Todo mejoraría porque, para mi suerte, mi papá tenía que visitar Lorica al día siguiente, lo cual nos daba la oportunidad de escapar de Montería para ir, de una, a conocer el mar. Llegamos en la tarde y tomamos un transporte directo a Coveñas. Casi dos horas después, estábamos dejando las maletas en un hotel de ninguna estrella y nos adentramos en chancletas hacia la playa. Qué calor, le dije. Él sonreía. Allá está el monstruo, dijo señalando al horizonte luminoso. A lo lejos, más allá de unas palmeras y una arena hirviente, estaba el espejo del cielo. Uff. Qué impactante. Tenaz. Como buen cachaco y primíparo frente al mar, quedé atolondrado con todo: con el viento, el vaivén de las olas hipnóticas, el color azulado grisáceo del océano, el salitre agitando mi nariz, las palmeras, que parecían de película. ¡Qué bacano! Sí, es de lo mejor que hay, repuso. Quedé tragado de una. Quizás no fuera la playa más bonita del mundo, pero era más o menos extensa y de arena color amarillo como el pelaje de un gato. El mar era tranquilo, o así es en mi recuerdo, y como era temporada baja, es decir, la época en la que los cachacos/rolos/gente-del-interior no inundamos todos los sitios vacacionales, entonces era un lugar sereno y dispuesto a la contemplación. Creo que nos quedamos observando un rato, sobre todo yo, que estaba alelado por esa magnitud, hasta que, mientras mi papá se iba despojando de la camiseta y del pantalón, su voz alegre dijo ¡metámonos, llavería! Y entonces pude ver el brillo de su pecho pálido ante el sol abrasador. ¡Queso picho!, me dijo cuando me vio quitarme la camiseta, luego me lanzó la suya a la cara y se blanqueó más con un bloqueador barato que me pasó para también pintarrajearme de blanco. Dejamos la ropa tirada y avanzamos cual mimos embadurnados hacia el gigante.

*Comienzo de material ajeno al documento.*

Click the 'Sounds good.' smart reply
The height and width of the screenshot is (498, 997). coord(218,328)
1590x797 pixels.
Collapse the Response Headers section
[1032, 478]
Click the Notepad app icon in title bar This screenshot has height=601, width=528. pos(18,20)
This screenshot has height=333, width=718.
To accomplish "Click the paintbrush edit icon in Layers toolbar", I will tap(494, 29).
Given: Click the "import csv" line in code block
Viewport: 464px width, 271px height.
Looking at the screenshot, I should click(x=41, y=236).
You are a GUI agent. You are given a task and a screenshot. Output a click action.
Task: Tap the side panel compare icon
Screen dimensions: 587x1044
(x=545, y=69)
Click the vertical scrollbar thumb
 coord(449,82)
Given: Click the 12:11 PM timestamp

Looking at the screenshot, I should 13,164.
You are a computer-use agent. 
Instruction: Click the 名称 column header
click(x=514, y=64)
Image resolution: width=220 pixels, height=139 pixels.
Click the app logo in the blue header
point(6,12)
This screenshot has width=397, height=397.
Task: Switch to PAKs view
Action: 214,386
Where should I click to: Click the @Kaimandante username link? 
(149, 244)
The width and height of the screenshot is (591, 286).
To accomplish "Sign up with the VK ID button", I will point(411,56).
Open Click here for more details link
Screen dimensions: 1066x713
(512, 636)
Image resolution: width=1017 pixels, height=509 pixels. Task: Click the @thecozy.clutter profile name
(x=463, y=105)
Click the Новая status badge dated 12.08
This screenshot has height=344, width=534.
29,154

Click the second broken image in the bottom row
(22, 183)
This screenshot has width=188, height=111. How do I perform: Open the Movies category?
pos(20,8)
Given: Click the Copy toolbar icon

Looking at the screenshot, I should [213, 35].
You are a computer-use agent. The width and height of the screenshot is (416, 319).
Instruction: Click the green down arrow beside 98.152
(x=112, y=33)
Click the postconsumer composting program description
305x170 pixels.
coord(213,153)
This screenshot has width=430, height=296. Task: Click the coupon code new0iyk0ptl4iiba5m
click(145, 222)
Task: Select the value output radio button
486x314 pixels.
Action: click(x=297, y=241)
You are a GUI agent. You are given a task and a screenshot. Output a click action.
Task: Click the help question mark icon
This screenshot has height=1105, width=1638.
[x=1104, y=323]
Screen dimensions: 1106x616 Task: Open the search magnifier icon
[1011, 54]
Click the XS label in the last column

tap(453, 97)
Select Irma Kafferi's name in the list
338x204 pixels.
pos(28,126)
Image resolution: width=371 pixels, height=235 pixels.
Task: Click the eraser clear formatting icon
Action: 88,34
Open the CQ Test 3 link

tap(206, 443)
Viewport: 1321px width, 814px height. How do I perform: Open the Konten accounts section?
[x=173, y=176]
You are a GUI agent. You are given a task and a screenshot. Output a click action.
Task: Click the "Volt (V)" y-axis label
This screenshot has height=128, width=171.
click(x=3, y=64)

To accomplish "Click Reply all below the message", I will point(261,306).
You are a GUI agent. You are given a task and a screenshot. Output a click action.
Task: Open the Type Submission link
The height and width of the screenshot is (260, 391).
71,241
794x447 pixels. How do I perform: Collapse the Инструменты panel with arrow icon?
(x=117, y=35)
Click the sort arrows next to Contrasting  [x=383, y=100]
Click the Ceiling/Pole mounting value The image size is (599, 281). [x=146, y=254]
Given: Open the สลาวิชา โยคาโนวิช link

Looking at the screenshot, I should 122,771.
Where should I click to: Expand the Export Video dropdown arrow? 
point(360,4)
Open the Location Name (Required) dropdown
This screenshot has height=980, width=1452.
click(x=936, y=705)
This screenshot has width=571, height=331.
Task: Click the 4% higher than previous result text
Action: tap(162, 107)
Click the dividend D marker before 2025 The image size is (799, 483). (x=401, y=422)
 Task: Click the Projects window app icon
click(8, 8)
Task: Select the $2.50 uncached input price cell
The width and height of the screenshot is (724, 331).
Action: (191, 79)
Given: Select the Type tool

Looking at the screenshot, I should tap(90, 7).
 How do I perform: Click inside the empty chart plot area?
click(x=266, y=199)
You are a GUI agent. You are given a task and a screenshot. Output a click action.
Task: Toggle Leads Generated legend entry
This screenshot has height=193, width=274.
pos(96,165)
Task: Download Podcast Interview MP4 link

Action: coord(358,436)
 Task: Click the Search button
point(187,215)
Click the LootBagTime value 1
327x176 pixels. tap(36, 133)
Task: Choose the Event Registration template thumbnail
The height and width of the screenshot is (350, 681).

La primera vez que se ve el mar, con los pies ya metidos dentro del agua, quedas sometido a su infinitud, y a un escalofrío. De a pasos, sientes su fuerza: te empuja, te trae, te adormece. Quizás te empieza a curar con su sal para, después, provocarte heridas impensables, como cuando se pisa una piedra y de una vez se abre un tajo en la planta, o cuando las aguamalas te pican. Pero esa vez fue solo curación. Nos lanzamos a nadar antes de que la tarde se acabara. Fui feliz: estaba emocionado, aliviado por el refresco acuático que espantaba el calor. Él se alejó hacia lo profundo y desde donde yo estaba, veía solo el cuello y su cabeza de crespos aplastados, además de sus brazos extendidos sobre la superficie del agua. Me sumergí hasta sentir ardor en los ojos y tomé de esa agua, nunca antes probada, escupiéndola al salir. Hay que dejarle agua al mar, dijo, chapoteando agua a mi cara. Me defendí. Esa vez no hubo heridas ni remolinos, ya habría otros viajes para la respectiva revolcada marítima, aunque a esos ya no iría con él. Debimos habernos quedado un largo rato porque al salir estábamos sedientos. Quizás compró gaseosas en algún bohío que oficiaba de tienda. Luego nos sentamos al borde de la playa, en tronco lanzado por el torrente. Las luces del ocaso se resistían a apagarse y la mar (quizás sea más bonito en femenino) se estiraba hasta nuestros pies, seduciéndonos, invitándonos con su caricia ligera, vengan, cachaquitos, no va a pasar nada, vengan, tranquilos.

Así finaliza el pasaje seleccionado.